● **Dataset excerpts**
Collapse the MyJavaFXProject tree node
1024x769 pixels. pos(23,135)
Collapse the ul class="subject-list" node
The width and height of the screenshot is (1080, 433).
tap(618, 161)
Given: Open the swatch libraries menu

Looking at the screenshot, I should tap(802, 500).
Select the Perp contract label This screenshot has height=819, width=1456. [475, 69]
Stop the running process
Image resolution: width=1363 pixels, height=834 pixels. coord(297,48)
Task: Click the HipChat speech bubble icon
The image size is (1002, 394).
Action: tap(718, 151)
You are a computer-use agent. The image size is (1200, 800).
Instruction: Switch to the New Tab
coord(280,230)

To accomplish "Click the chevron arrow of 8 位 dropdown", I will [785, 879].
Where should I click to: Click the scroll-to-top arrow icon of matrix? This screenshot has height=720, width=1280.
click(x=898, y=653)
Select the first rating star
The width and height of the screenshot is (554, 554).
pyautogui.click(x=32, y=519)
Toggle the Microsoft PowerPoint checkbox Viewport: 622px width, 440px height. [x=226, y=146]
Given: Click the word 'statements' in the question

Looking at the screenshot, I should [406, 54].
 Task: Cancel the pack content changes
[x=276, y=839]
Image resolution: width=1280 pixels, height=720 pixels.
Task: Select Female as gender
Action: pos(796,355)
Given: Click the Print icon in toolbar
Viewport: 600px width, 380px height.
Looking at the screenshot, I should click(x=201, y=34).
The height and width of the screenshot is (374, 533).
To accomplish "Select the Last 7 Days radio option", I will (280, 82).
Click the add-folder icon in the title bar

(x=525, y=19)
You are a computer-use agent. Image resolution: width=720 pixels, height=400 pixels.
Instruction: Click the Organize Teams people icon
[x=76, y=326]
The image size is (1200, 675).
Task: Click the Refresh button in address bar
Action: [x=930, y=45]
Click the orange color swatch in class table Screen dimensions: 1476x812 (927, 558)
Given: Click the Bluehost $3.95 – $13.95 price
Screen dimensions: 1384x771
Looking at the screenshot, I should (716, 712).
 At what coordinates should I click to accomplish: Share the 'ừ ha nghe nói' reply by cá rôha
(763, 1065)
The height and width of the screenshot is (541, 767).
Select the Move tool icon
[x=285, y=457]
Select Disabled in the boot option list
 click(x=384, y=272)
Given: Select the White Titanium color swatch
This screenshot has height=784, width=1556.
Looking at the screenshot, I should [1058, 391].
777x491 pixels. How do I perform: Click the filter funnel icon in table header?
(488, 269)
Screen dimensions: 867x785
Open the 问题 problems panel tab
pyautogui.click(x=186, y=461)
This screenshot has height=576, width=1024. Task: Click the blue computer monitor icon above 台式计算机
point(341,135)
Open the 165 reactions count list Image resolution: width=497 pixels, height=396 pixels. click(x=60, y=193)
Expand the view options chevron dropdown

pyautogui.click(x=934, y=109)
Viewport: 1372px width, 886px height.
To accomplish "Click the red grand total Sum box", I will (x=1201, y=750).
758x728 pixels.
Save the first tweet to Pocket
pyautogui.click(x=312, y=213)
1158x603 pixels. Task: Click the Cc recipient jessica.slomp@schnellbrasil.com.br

● **Problem**
Please repeat the listing above in full and exactly.

● **The answer**
Collapse the MyJavaFXProject tree node
1024x769 pixels. pos(23,135)
Collapse the ul class="subject-list" node
The width and height of the screenshot is (1080, 433).
tap(618, 161)
Given: Open the swatch libraries menu

Looking at the screenshot, I should tap(802, 500).
Select the Perp contract label This screenshot has height=819, width=1456. [475, 69]
Stop the running process
Image resolution: width=1363 pixels, height=834 pixels. coord(297,48)
Task: Click the HipChat speech bubble icon
The image size is (1002, 394).
Action: tap(718, 151)
You are a computer-use agent. The image size is (1200, 800).
Instruction: Switch to the New Tab
coord(280,230)

To accomplish "Click the chevron arrow of 8 位 dropdown", I will [785, 879].
Where should I click to: Click the scroll-to-top arrow icon of matrix? This screenshot has height=720, width=1280.
click(x=898, y=653)
Select the first rating star
The width and height of the screenshot is (554, 554).
pyautogui.click(x=32, y=519)
Toggle the Microsoft PowerPoint checkbox Viewport: 622px width, 440px height. [x=226, y=146]
Given: Click the word 'statements' in the question

Looking at the screenshot, I should [406, 54].
 Task: Cancel the pack content changes
[x=276, y=839]
Image resolution: width=1280 pixels, height=720 pixels.
Task: Select Female as gender
Action: pos(796,355)
Given: Click the Print icon in toolbar
Viewport: 600px width, 380px height.
Looking at the screenshot, I should click(x=201, y=34).
The height and width of the screenshot is (374, 533).
To accomplish "Select the Last 7 Days radio option", I will (280, 82).
Click the add-folder icon in the title bar

(x=525, y=19)
You are a computer-use agent. Image resolution: width=720 pixels, height=400 pixels.
Instruction: Click the Organize Teams people icon
[x=76, y=326]
The image size is (1200, 675).
Task: Click the Refresh button in address bar
Action: [x=930, y=45]
Click the orange color swatch in class table Screen dimensions: 1476x812 (927, 558)
Given: Click the Bluehost $3.95 – $13.95 price
Screen dimensions: 1384x771
Looking at the screenshot, I should (716, 712).
 At what coordinates should I click to accomplish: Share the 'ừ ha nghe nói' reply by cá rôha
(763, 1065)
The height and width of the screenshot is (541, 767).
Select the Move tool icon
[x=285, y=457]
Select Disabled in the boot option list
 click(x=384, y=272)
Given: Select the White Titanium color swatch
This screenshot has height=784, width=1556.
Looking at the screenshot, I should [1058, 391].
777x491 pixels. How do I perform: Click the filter funnel icon in table header?
(488, 269)
Screen dimensions: 867x785
Open the 问题 problems panel tab
pyautogui.click(x=186, y=461)
This screenshot has height=576, width=1024. Task: Click the blue computer monitor icon above 台式计算机
point(341,135)
Open the 165 reactions count list Image resolution: width=497 pixels, height=396 pixels. click(x=60, y=193)
Expand the view options chevron dropdown

pyautogui.click(x=934, y=109)
Viewport: 1372px width, 886px height.
To accomplish "Click the red grand total Sum box", I will (x=1201, y=750).
758x728 pixels.
Save the first tweet to Pocket
pyautogui.click(x=312, y=213)
1158x603 pixels. Task: Click the Cc recipient jessica.slomp@schnellbrasil.com.br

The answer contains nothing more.